My relationship with food has always been a very exciting one.

As a child, I was one to frequently think "Why not?" when it came to trying something new. In this way I snacked upon ants, learning that they are best served snuggled into a green bean because you cannot taste them, and munched upon cat food, because that is what one does when one is playing "cats."

While these occasional delicacies were fun, my favorite food moments were the ones accompanied by my parents, who served foods such as cottage cheese mixed with salsa and tomatoes with cream cheese on toast.

Then came adolescence and vegetarianism, which brought the wonders of chocolate covered algae and large quantities of peanut/almond/cashew/macadamia/sunflower-seed butter into my life.

At this point I also began eating spoonfuls of mayonnaise right out of the jar. If this sounds gross to you, then you have not tried Mrs. Clark’s brand mayonnaise. This is best eaten as an after-school snack when one is in need of emotional support.


In 10th grade, though, my tastes began to become more refined and I graduated to eating spoonfuls of coconut oil, which is supposedly the healthiest cooking oil and for sure, the tastiest. My sophisticated tastes also led me to drink tea, preferably bottled kombucha and hot chai, and to check out raw-food cookbooks from the library — the pies are fantastic.

This year has brought many gastronomical changes into my life. I am no longer a vegetarian — far from it. Every day for lunch we eat a steak or a big slab of fish. This is just fine with me, though, seeing as the meat here is so good.

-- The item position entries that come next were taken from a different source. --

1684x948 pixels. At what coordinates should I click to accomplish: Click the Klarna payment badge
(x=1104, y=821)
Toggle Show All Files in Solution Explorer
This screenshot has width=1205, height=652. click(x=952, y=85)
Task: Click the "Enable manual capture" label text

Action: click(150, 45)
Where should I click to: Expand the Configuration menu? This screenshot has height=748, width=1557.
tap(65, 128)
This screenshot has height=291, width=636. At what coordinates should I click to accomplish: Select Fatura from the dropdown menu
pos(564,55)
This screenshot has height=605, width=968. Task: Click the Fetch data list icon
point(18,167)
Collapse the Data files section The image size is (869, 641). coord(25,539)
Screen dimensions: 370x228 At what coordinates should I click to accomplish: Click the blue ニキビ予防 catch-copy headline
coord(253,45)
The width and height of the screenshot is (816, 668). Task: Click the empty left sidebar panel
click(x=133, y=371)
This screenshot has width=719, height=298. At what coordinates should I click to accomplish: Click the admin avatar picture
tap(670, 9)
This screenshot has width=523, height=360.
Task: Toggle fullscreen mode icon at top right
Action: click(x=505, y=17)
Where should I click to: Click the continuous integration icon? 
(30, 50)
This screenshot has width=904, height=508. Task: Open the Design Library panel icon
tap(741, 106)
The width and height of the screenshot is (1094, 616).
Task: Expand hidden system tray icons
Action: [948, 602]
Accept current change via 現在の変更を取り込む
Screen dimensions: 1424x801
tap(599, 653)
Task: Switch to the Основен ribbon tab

Because I am living in Colombia, I have inevitably learned to enjoy coffee, chicharrones (fried pork rinds) and papaya. In addition, my aunt has a restaurant, which means I am not only eating Colombian food, but I also have an opportunity to make it as well.

I hope to travel within the next couple of months to a neighboring city that is famous for its large, tasty ants. They're eaten like popcorn, it is said.

While I have my doubts as to their deliciousness due to my early bitter experiences with them, I’m not one to pass up this opportunity to come full circle and say "Why not?" once again. I’ll tell you how it goes.